Another linguistic shift is the use of "atherosclerotic cardiovascular disease (ASCVD)" as a more specific term than simple "CVD."
Also new for 2016:
A revision in the discussion of diagnostic tests to make it clear that no one test is preferred over another.
Following the 2015 US Preventive Services Task Force guidance, a recommendation to screen all adults for dysglycemia beginning at age 45 years, regardless of weight.

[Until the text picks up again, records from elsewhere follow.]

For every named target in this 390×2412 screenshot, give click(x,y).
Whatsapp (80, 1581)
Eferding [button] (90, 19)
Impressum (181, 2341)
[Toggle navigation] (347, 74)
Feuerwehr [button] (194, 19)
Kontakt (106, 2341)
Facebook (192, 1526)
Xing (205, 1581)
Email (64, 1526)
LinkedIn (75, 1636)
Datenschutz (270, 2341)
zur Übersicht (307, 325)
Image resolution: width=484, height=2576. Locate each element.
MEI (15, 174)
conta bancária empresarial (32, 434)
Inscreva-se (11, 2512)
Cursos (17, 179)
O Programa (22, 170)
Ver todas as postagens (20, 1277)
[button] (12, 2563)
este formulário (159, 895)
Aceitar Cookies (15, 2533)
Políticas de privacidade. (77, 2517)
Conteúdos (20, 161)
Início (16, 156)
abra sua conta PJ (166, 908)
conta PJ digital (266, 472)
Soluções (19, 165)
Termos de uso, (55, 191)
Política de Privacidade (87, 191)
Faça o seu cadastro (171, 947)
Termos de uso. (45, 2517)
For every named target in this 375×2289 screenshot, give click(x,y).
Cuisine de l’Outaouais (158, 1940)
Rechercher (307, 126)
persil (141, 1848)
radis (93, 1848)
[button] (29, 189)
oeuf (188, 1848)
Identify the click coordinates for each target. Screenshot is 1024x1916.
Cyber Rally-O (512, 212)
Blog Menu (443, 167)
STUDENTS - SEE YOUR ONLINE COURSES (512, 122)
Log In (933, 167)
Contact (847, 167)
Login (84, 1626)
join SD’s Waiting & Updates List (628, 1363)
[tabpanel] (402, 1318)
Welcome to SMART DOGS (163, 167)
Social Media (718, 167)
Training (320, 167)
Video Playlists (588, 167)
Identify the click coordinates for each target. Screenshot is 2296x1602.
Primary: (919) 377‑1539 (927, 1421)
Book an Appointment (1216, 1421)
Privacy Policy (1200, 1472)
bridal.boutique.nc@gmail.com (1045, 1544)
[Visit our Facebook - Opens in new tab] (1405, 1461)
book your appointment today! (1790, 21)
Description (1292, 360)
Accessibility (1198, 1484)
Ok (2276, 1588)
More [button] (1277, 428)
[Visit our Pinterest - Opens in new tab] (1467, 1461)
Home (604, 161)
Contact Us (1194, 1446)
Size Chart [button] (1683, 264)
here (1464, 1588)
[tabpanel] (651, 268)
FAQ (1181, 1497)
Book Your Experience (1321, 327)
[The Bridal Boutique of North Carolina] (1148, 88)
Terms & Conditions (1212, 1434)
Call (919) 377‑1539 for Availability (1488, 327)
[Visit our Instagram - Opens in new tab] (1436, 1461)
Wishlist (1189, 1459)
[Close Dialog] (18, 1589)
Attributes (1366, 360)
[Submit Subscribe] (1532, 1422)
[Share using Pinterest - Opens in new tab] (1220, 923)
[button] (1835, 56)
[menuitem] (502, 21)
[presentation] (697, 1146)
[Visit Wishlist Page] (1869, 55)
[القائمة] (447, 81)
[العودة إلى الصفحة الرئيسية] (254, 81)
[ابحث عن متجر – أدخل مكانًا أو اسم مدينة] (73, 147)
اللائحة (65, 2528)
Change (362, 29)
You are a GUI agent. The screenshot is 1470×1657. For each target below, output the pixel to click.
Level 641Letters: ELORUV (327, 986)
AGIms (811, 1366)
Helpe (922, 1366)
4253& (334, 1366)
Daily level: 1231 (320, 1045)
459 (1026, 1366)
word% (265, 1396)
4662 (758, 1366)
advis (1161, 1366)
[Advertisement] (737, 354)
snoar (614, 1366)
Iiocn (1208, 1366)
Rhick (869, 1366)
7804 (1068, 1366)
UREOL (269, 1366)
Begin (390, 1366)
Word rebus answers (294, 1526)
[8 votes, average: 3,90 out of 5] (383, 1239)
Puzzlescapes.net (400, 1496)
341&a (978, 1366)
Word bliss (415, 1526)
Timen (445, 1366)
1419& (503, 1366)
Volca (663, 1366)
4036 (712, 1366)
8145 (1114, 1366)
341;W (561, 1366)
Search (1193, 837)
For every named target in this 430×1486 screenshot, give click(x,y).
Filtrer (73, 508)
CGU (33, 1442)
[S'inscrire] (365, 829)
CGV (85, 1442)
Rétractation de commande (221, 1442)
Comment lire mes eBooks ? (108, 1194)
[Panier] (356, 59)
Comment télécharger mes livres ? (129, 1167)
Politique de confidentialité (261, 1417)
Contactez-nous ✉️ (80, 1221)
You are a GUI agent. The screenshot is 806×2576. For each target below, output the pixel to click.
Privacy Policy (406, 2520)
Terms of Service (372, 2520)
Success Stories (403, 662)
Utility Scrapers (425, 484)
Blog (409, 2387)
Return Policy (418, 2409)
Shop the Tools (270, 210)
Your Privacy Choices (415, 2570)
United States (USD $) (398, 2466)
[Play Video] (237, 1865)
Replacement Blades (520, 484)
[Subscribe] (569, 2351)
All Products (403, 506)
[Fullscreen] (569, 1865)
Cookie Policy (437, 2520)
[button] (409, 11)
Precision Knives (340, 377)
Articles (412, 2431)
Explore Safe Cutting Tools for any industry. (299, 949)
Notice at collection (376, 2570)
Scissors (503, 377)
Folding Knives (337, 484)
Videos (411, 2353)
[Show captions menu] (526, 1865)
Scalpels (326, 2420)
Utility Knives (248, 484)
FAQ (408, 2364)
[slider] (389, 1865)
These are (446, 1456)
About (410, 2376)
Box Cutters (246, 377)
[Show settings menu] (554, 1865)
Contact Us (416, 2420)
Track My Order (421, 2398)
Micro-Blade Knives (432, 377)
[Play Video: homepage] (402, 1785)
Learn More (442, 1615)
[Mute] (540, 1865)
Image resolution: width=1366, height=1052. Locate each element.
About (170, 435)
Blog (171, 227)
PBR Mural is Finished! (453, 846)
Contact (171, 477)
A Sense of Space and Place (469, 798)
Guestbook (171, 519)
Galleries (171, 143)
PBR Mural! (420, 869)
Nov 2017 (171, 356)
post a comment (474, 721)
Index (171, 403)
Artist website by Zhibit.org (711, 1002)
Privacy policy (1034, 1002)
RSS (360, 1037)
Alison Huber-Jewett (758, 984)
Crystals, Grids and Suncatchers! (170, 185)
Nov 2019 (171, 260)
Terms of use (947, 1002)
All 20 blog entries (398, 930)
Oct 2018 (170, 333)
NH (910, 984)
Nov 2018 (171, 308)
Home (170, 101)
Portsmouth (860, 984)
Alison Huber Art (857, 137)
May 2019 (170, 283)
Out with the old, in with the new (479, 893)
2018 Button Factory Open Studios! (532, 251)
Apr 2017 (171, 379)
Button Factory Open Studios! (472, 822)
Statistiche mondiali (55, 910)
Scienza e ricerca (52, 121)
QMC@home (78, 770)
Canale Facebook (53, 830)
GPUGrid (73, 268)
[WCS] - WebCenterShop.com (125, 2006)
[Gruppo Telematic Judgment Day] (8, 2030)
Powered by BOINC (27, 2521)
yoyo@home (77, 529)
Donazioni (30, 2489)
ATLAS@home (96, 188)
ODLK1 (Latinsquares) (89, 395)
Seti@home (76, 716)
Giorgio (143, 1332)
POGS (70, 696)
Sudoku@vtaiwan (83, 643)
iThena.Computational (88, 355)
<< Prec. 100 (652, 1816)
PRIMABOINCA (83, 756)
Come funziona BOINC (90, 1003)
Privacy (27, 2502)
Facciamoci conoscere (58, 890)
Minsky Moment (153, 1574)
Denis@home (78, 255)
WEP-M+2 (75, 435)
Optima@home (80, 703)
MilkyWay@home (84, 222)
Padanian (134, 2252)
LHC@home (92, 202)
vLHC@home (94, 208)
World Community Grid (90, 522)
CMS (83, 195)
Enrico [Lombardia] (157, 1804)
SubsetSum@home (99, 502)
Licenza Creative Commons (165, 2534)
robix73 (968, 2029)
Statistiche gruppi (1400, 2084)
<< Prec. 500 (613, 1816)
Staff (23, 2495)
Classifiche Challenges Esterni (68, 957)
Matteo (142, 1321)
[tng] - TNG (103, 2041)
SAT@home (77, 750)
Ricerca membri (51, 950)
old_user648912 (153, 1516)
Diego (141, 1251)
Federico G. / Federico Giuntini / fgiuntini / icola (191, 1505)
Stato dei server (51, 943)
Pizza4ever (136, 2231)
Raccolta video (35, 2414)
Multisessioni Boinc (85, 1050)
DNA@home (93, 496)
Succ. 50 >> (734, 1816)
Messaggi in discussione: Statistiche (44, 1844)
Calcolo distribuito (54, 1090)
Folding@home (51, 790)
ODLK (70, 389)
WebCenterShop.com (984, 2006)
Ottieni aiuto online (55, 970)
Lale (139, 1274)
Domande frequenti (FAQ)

Because of the increasing longevity of adults with type 1 diabetes, the ADA has called for continued access to insulin pumps and continuous glucose monitoring after they turn 65 years of age and become Medicare beneficiaries.
Guidance was added on the use of intravitreal anti–vascular endothelial growth factor (VEGF) agents for the treatment of center-involved diabetic macular edema.
The scope of the section on children and adolescents was broadened, with new recommendations for obtaining a fasting lipid profile in children starting at age 10 years.
For women of childbearing age, there is a new recommendation emphasizing the importance of discussing family planning with those who have preexisting diabetes and specific advice on pregestational diabetes, gestational diabetes, and diabetes management in pregnancy.
The section on diabetes care in the hospital was made more focused, with a newly added table on basal and bolus dosing recommendations for enteral and parenteral feedings.
Sections on diabetes care in schools and in day care were separated, to reflect significant differences in diabetes care between the two settings.
Dr Ratner is an employee of the American Diabetes Association and has no additional relevant financial relationships. Disclosures for the coauthors are listed in the article.